ファミリーヒストリー~妖魔から助けた美少女姉妹になつかれながら、異世界スローライフを満喫する~
手塚エマ
第一章 美しい遊牧民
第1話 二本の大小
生きたヤギや羊が店の柱にくくりつけられ、大小の鍋や鉄板、石鹸、立て襟に脇腹近くのボタンで閉じる上着と帯とズボンの民族衣装が軒先に吊るされた店と同じく、雑多な店が立ち並ぶ村へと俺は一人で逃げてきた。
行き交う人は今日の晩飯の用意をするための材料を買いに来た地元民か、観光客か、食堂の仕入れに来た者たちだ。
俺はあてどなく歩いているうち、砂漠の中のオアシスにほど近い村へと流れついてしまっていた。

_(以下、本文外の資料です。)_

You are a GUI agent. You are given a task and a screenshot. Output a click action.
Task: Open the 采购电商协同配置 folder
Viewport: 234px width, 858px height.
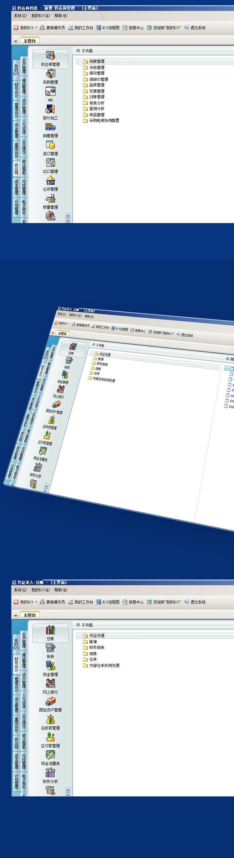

だから民族衣装の帯に日本刀の大小を差した俺に奇異の目を向ける者も多かった。
「そこの異人のお兄さん」
不意に声をかけられて、思わず足を止めていた。
声の主は肉屋の主人だ。
店先では串刺しの肉が火のついた炉を囲むようにして焼かれている。
店主は椅子に腰かけ、退屈そうにキセルをふかしている。その足元では羊が二頭、柱に紐で繋がれて大人しく座っている。あと数時間もすれば他の店のように軒下に吊るされる運命の商品だ。

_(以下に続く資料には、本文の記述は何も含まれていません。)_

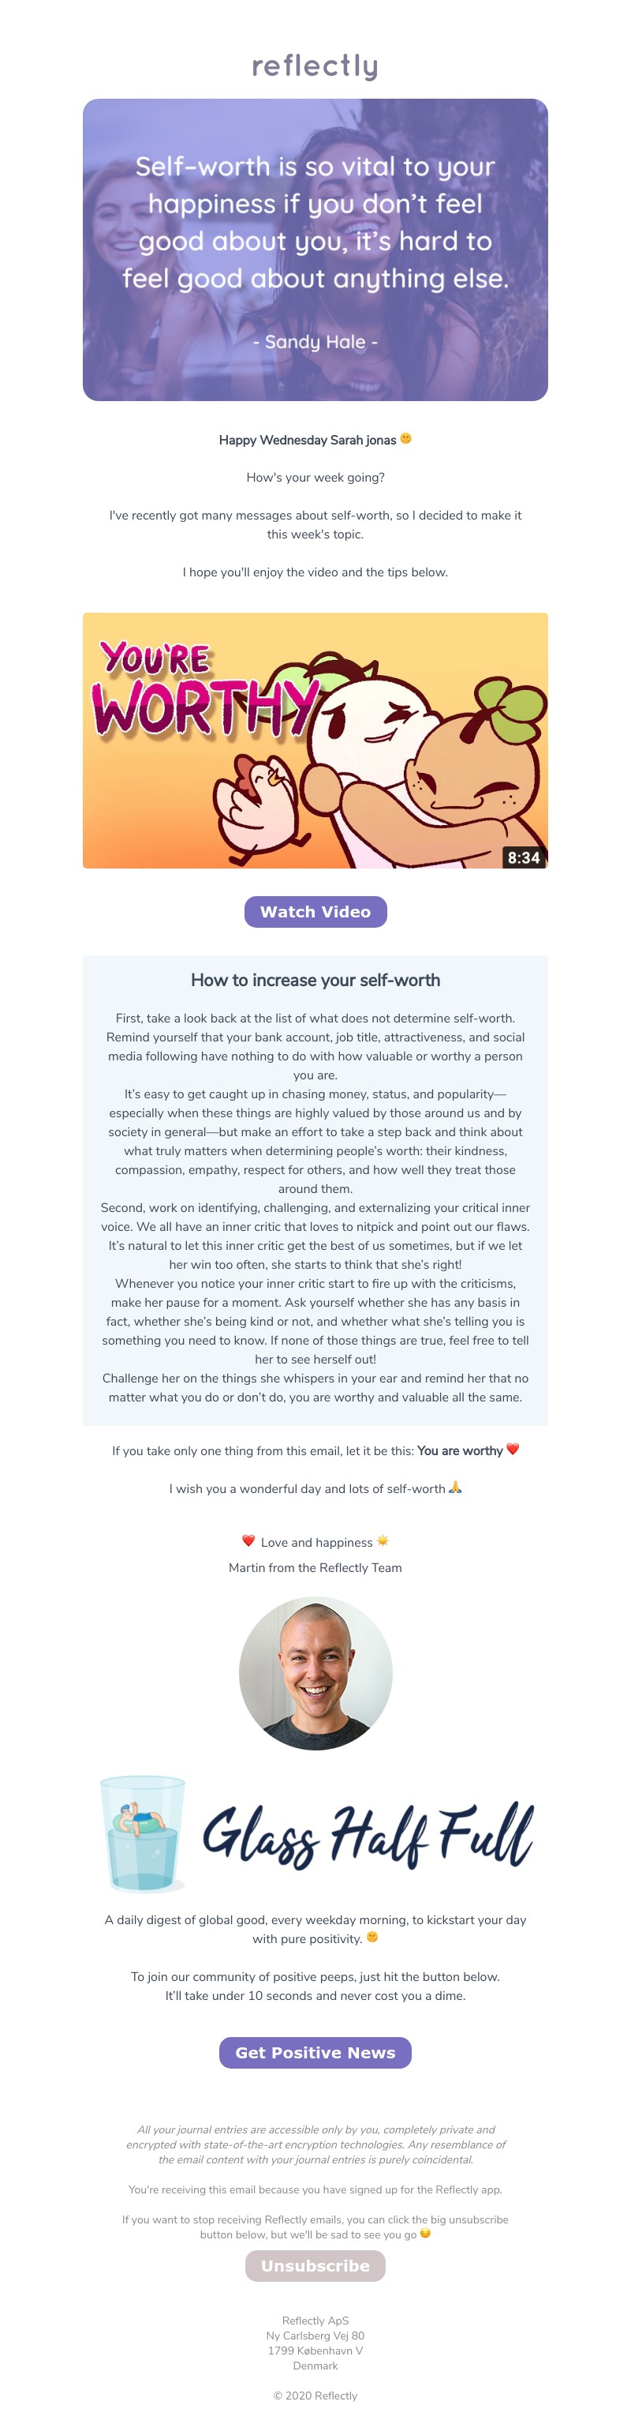Image resolution: width=631 pixels, height=2420 pixels.
Task: Click Martin's round profile photo
Action: pos(316,1673)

「最近は外国からの観光客や貿易に来る商人が多くなったよ。香辛料や乾物なんかをね。あんたもそうかい?」
「俺が観光客や商人に見えるのか?」
「見えないねぇ。だから声をかけたのさ」
店の主人はくつくつ笑い、煙草の灰を盆に落とした。
「言っておくが、俺は肉なんか買わないぞ」
「話し相手になってくれればそれでいいさ。肉の串刺しの一本でもくれてやるよ」
店の主人はあらためて煙草の葉をキセルに詰めて火を点けた。夕飯の時間に肉の串刺しがふるまわれるとあっては、話し相手にぐらいなってやる。
「名前は?」
「
「あんたは?」
「ザンゲル」
ザンゲルはむくりと起き上がった羊の背中を押して地面へと伏せさせた。
「何をしにここへ来た?」
「ここでなくてもかまわなかったさ。気が向いたらまたどこかの村に移動する」
「答えになっていないぞ、惣三郎。何をしに来たと聞いたはずだ」
「別にここが目的地だった訳じゃない。たまたま通りすがりに寄っただけだ」
「腰の二本刀は物騒だな」
「今の俺には必要なのさ」
「大陸の男たちは刀を腰にぶら下げたりはしてないが、あんたのような男がたまに大刀と小刀を対で腰に差している。そんなに物騒な国なのか?」
「寝首をかかれることもある」
「それは物騒だ」
「大陸の人間はおおらかで明るい。刀なんて似合わない」
「そうでもないぞ。刀ではなく毒殺も多い土地柄さ」
「俺は毒殺よりは刀で斬られて死にたいね」
俺は話を切り上げる。
「俺も日が暮れる前に宿を探す。さっさと肉の串刺し一本くれよ」
「ああ、焼きたてがあるぞ。肉は仔羊がおすすめだね」
「じゃあ、仔羊にしてくれ」
「わかった、わかった」
肉屋の主人から鉄の串差しを受け取った。日も落ちて、そろそろ寒くなってきた。マントが欲しいが金がない。